Antes de morir recordaría aquella vez después del trabajo, en que la lluvía lo había obligado a guarecerse bajo la marquesina de un viejo edificio. El techo no servía de mucho, el aire arrastraba el agua hacia él, que igual terminó empapado. Se disponía a seguir su camino cuando una suave melodía, la misma que ahora le quitaba la cordura, llamó su atención y giró su cuerpo. Se encontró frente a un enorme ventanal en el que unas letras anunciaban: «Escuela de ballet». Su gozo fue inmediato cuando distinguió entre las jovenes pupilas a la chica de las copias. Olvidó la lluvia. Una y otra vez la vio girar y danzar al compás de la música, fue atrapado por un hechizo que sólo el frío de su cuerpo mojado rompería un par de horas después.
En los siguientes días intentó abordarla, pero se contuvo, de qué le hablaría, su única plática era de crímenes y sangre. Su estrategía se basó en lanzarle miradas de enamorado que sin embargo nunca fueron recibidas por ella o si lo fueron jamás hubo respuesta. Dejó de ir como había llegado, de un día para otro. Nunca más la vio. Ló unico que conservaría, y con algo de suerte, fue una mala fotocopia de un volante en el que se anunciaba una presentación de las alumnas de la escuela de danza. Ella estaba en primer plano en la foto que servía de fondo al anuncio. La pegó enfrente de su cama para mirarla al despertar, para que fuera lo último que contemplara antes de caer rendido por el sueño.

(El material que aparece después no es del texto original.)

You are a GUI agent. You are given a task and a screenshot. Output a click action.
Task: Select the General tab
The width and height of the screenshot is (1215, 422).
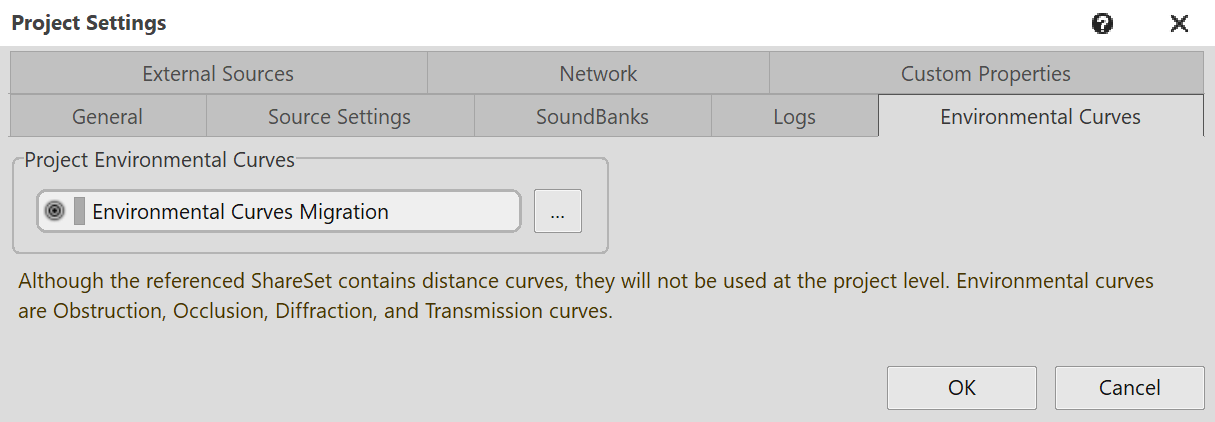107,117
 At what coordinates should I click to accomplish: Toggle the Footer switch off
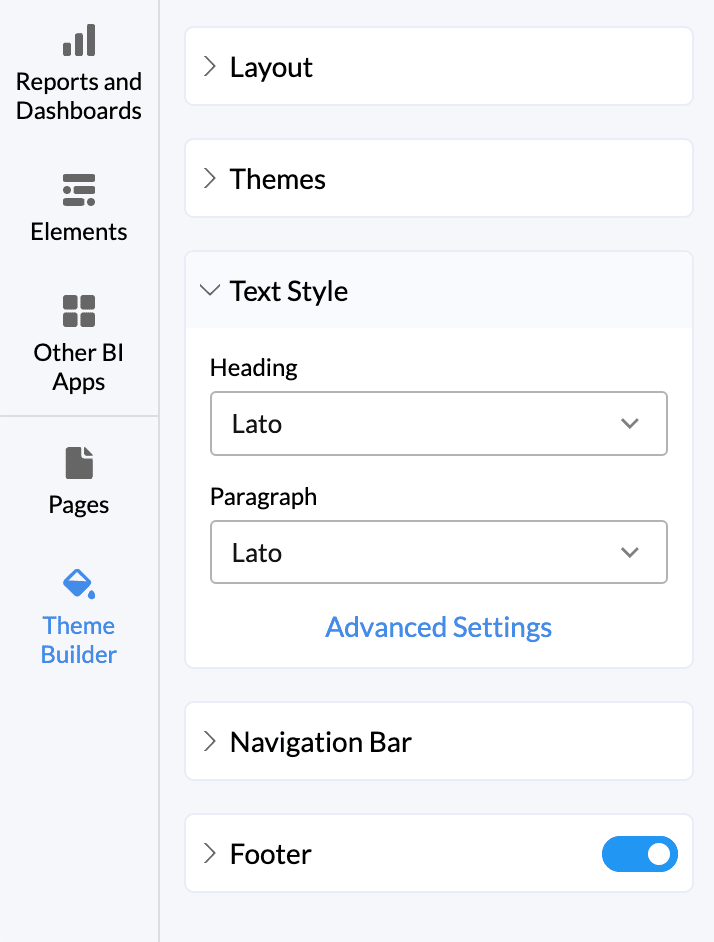pyautogui.click(x=640, y=854)
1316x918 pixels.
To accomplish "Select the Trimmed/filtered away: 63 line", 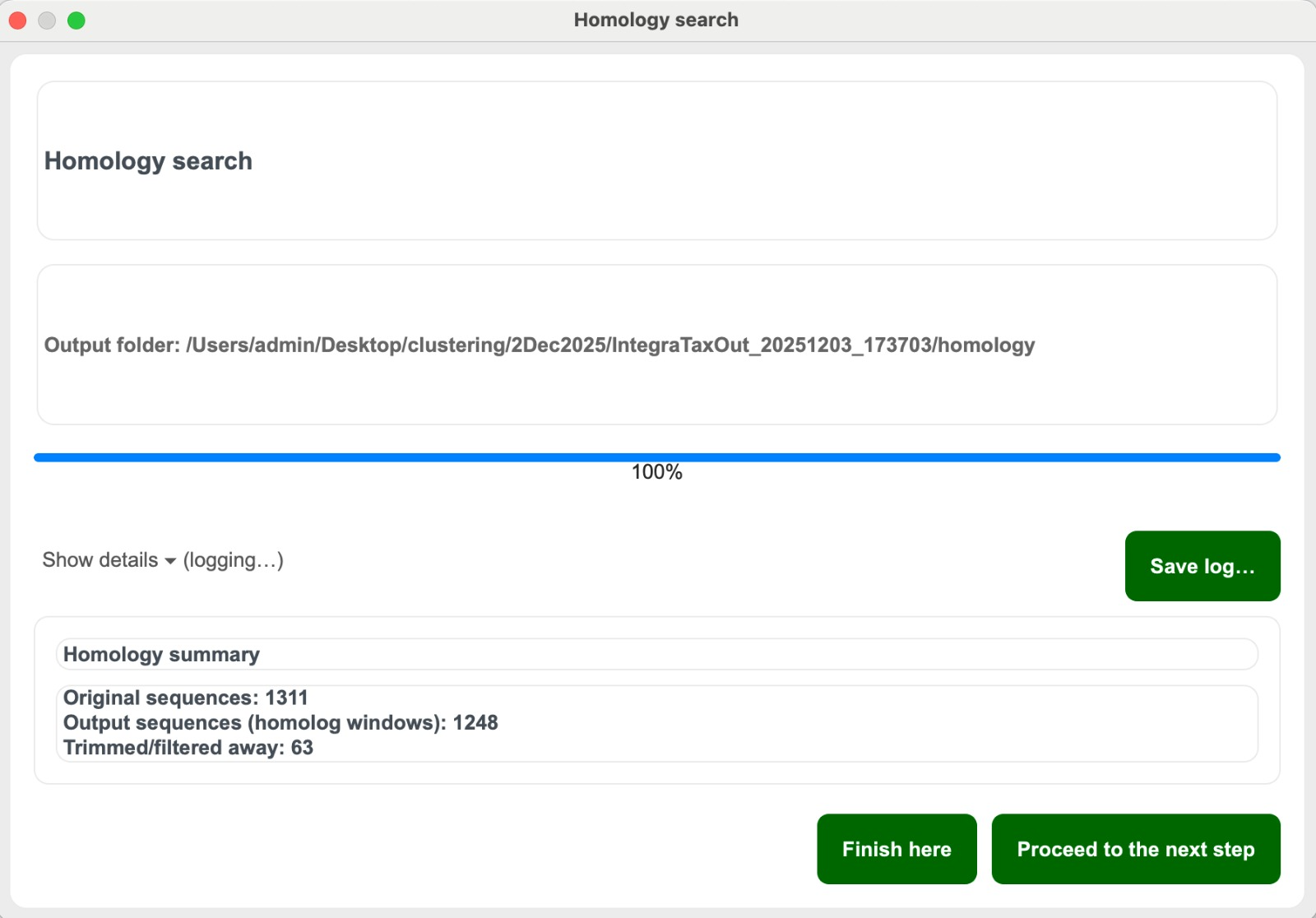I will [x=188, y=748].
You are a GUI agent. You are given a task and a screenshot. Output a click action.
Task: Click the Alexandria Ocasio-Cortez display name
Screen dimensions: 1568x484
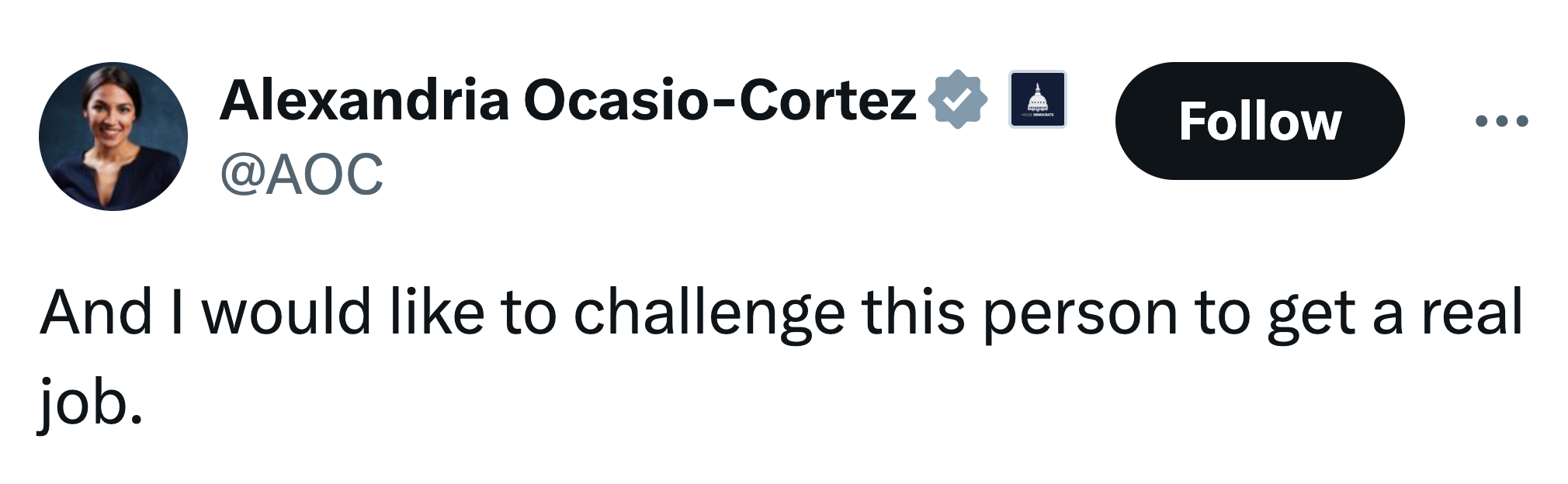(567, 101)
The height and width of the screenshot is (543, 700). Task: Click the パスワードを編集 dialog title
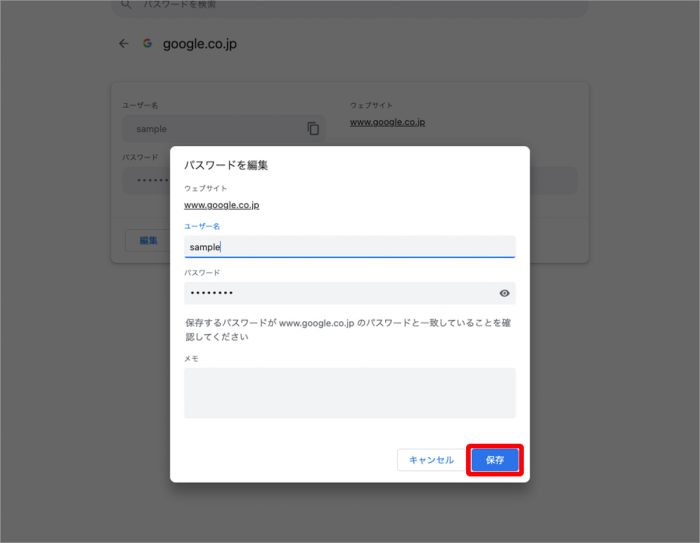click(226, 165)
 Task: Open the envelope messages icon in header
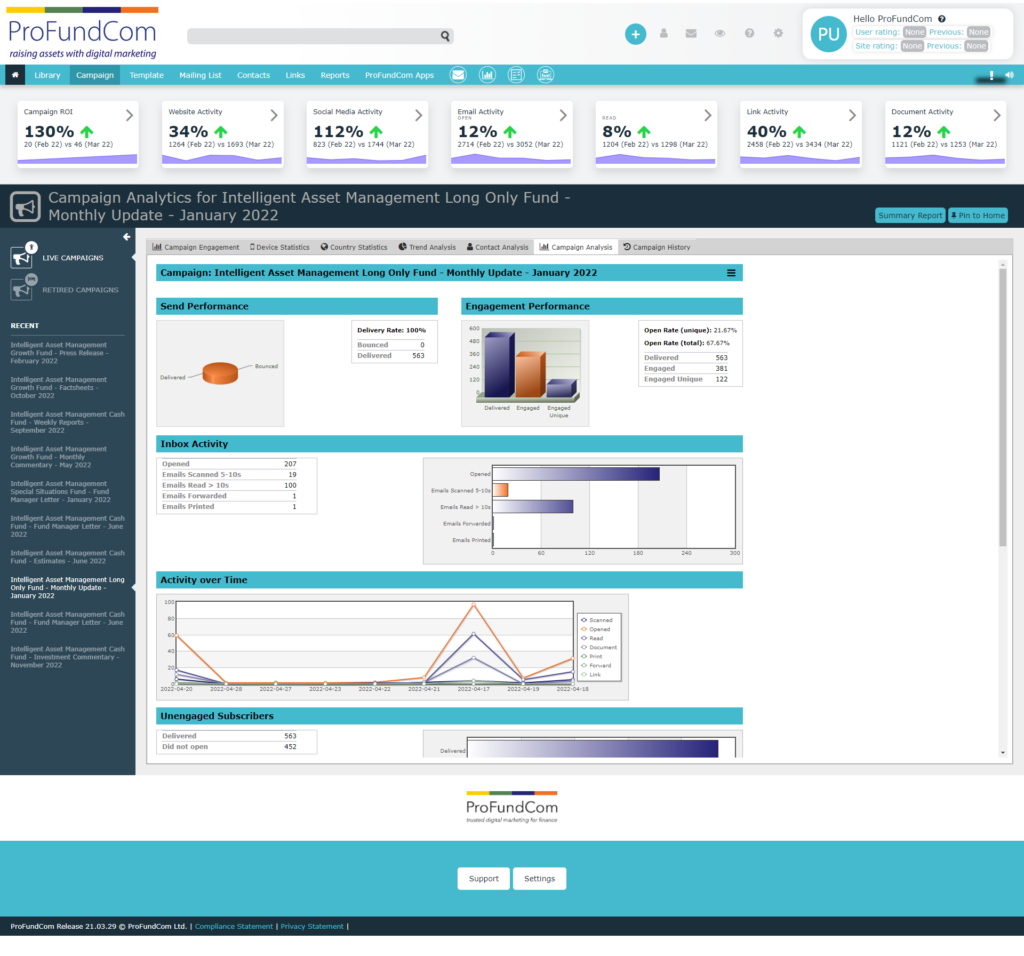point(691,34)
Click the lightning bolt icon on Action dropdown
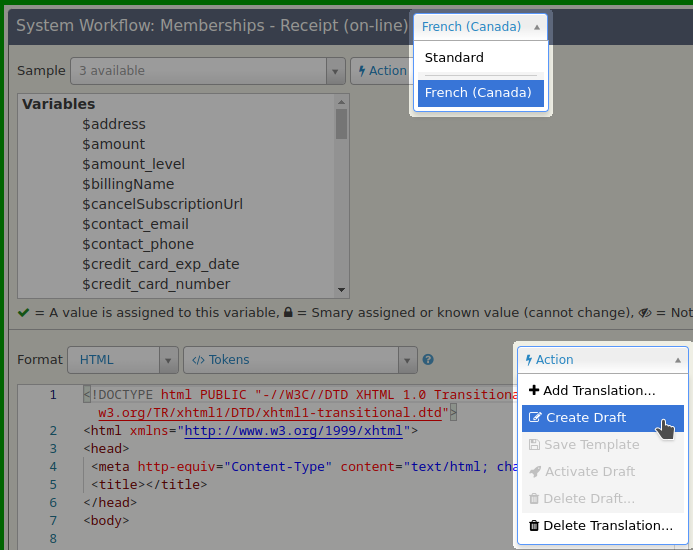This screenshot has height=550, width=693. [x=529, y=360]
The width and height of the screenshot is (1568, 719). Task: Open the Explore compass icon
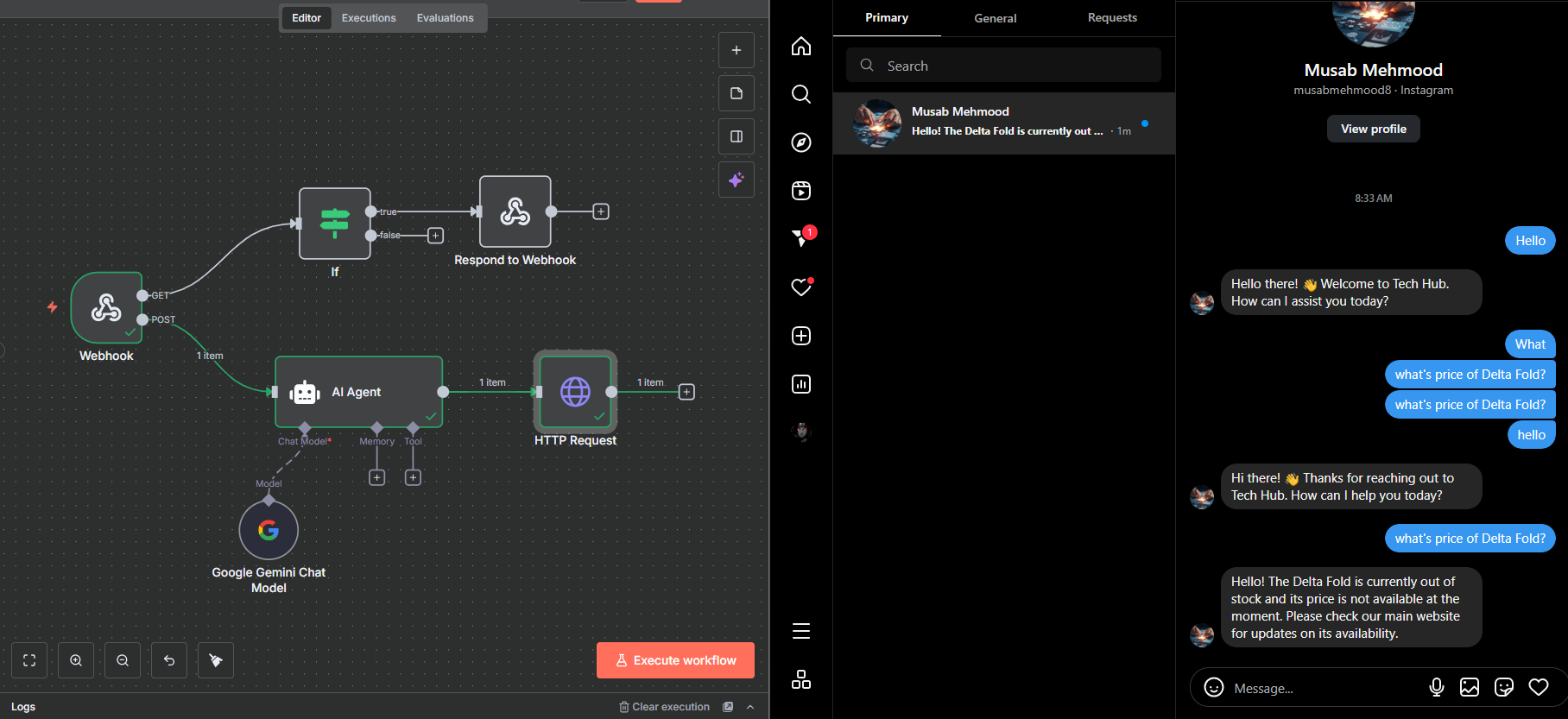[x=801, y=142]
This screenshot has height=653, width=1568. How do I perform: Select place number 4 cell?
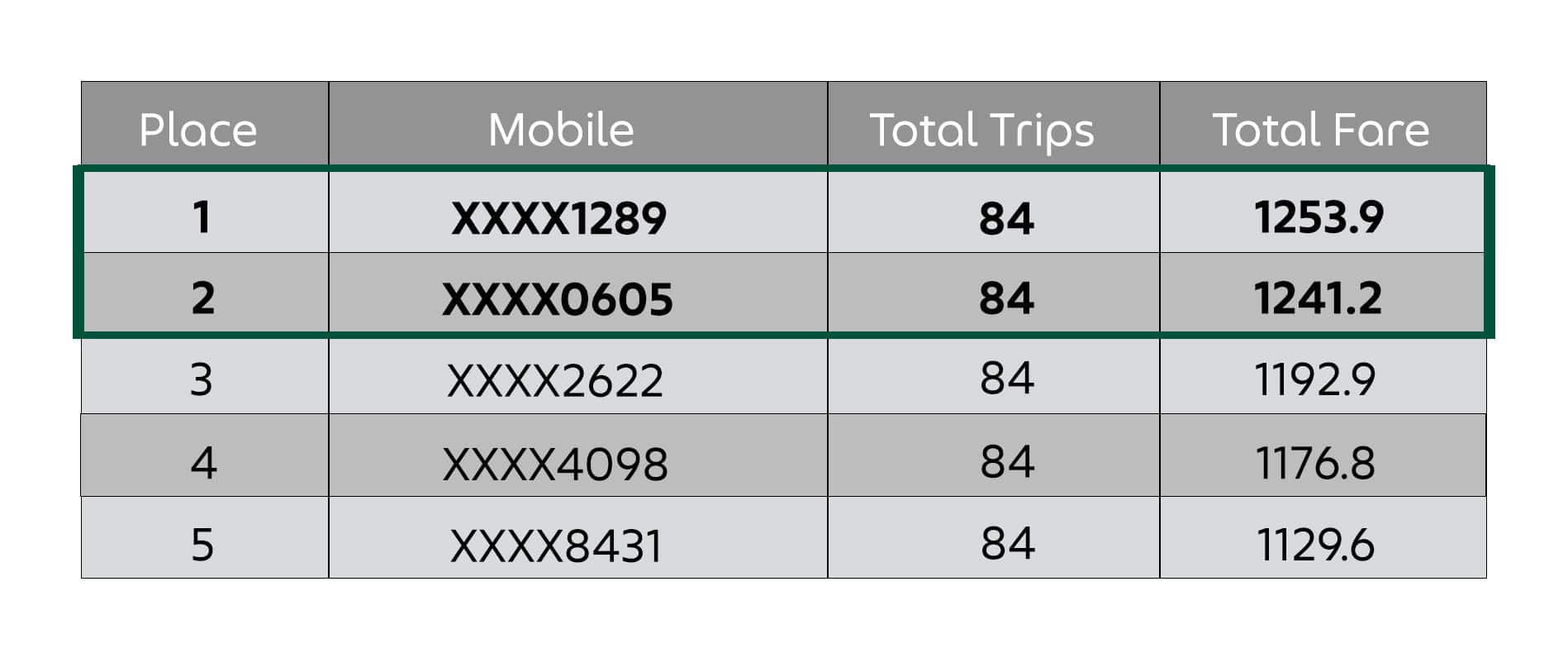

Después vinieron los malos tiempos. Se quedó sin trabajo. Buscó en agencias de empleo, privadas y gubernamentales, en periódicos, tocó puertas, en todos lados le negaron lo que tanto buscaba. Tuvo que ir vendiendo los pocos muebles que tenía para poder solventar los gastos básicos, hasta que no le quedó nada excepto la televisión. Todavía tuvo un último golpe de suerte: la muerte de la dueña del edificio. Como no había dejado testamento, los hijos peleaban para ver cual de todos se quedaba con la propiedad. Gracias a ésto, cuando dejo de pagar la renta, como todos los demás inquilinos, no lo desalojaron.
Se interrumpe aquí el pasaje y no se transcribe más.